- GIVEN EXERCISE
Rewrite the part of the entries that opens with the line containing "The image size is (2072, 1338)." and closes with the line containing "coord(220,314)" as a Markdown table with the columns Row and Line, numbering each row and leaving out blank lines.
>> Begin DATASET ENTRIES
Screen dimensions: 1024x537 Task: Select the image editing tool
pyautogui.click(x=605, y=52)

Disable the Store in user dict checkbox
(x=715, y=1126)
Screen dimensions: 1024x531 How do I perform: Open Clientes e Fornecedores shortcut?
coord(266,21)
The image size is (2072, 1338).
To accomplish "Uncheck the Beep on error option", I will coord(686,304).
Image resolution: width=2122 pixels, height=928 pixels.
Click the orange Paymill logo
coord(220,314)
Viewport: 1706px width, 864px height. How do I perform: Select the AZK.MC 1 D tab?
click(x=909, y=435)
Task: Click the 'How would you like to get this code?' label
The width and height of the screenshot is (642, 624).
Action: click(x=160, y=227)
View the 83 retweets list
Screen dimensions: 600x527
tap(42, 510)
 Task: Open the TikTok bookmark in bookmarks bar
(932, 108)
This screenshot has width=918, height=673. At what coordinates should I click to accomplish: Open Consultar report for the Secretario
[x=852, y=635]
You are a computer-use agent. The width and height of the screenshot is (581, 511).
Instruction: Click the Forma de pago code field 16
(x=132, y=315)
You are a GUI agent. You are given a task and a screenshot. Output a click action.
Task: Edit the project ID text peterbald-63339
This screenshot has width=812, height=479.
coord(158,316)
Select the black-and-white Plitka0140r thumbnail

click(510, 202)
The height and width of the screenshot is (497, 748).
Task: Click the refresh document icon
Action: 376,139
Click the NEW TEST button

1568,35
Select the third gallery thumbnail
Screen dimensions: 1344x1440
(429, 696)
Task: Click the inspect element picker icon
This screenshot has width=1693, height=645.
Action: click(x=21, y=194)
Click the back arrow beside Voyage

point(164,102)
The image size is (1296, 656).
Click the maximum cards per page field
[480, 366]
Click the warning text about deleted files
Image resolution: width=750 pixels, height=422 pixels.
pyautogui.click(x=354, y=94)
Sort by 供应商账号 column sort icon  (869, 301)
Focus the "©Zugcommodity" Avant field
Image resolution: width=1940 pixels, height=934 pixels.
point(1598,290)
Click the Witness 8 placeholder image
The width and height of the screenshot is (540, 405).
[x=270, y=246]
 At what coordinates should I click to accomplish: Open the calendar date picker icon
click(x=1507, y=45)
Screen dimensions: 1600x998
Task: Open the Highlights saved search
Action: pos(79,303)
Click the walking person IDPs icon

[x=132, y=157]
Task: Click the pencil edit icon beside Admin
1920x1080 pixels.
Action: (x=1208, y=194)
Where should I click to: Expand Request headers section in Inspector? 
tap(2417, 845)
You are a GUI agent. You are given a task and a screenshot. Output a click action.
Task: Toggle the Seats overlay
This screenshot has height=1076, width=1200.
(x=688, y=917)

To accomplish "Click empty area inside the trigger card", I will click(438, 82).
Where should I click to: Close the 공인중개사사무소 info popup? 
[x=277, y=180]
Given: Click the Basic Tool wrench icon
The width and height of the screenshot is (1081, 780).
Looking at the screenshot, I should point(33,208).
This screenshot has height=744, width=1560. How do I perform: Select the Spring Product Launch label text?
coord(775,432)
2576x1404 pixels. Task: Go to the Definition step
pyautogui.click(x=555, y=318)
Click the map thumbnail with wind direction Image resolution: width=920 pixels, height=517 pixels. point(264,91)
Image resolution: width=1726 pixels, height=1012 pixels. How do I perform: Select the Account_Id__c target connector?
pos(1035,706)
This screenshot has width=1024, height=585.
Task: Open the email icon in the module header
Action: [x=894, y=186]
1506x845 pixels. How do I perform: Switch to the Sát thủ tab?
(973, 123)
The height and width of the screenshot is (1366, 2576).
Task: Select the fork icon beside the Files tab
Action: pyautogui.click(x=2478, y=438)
>> End DATASET ENTRIES
- FINAL ANSWER
| Row | Line |
|---|---|
| 1 | The image size is (2072, 1338). |
| 2 | To accomplish "Uncheck the Beep on error option", I will coord(686,304). |
| 3 | Image resolution: width=2122 pixels, height=928 pixels. |
| 4 | Click the orange Paymill logo |
| 5 | coord(220,314) |